Tasks to carry out
1. Rewrite the paragraph of the day-trip post that begins "Somehow our day in Brighouse" in shorter form, keeping its main facts.
2. Repeat word for word the part of the day-trip post that opens with the words containing "Somehow our day" and closes with "Yvonne and Mags.".

Top of Text for analysis

Somehow our day in Brighouse started with a rather lengthy visit to Huddersfield. Eight of us set off from Bradford by express bus. Express? Aye right. At least the price was right. Before the main purpose of the day got underway, there had to be bunkers, where better than Kobane Kurdish Restaurant (8 Bradford Rd, Huddersfield, Yorkshire, England HD1 6HY)?

We sat at two tables of four, so this post concentrates on the experiences of Hector, Craig, Yvonne and Mags.

Bottom of Text for analysis
Top of Dataset content

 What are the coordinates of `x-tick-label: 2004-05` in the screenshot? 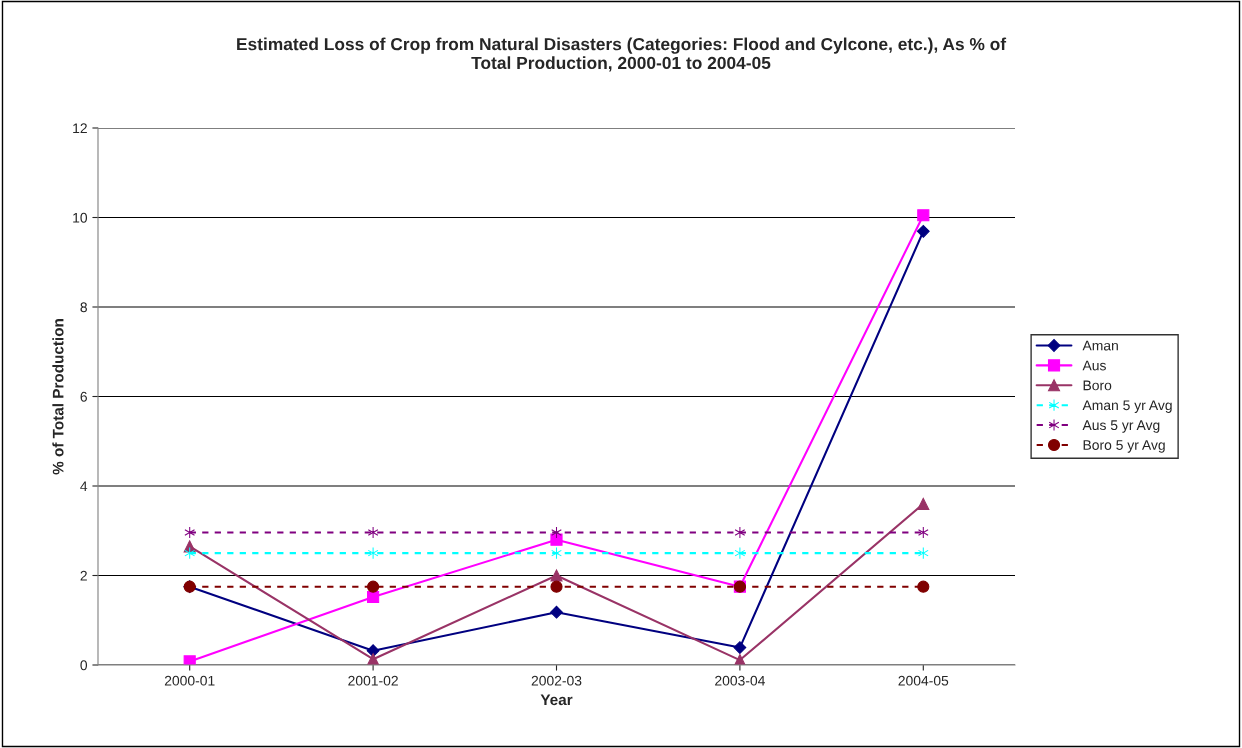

Bottom of Dataset content
Top of Dataset content

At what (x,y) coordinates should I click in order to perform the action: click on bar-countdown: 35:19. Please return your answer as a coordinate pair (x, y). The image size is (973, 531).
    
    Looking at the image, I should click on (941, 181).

Bottom of Dataset content

Answers for the exercise
1. The day meant for Brighouse began with a long stop in Huddersfield. Eight people went from Bradford on an "express" bus that was hardly express, though the fare was good. Before the main plan for the day started, they ate at Kobane Kurdish Restaurant, 8 Bradford Rd, Huddersfield, Yorkshire, England HD1 6HY.

2.
Somehow our day in Brighouse started with a rather lengthy visit to Huddersfield. Eight of us set off from Bradford by express bus. Express? Aye right. At least the price was right. Before the main purpose of the day got underway, there had to be bunkers, where better than Kobane Kurdish Restaurant (8 Bradford Rd, Huddersfield, Yorkshire, England HD1 6HY)?

We sat at two tables of four, so this post concentrates on the experiences of Hector, Craig, Yvonne and Mags.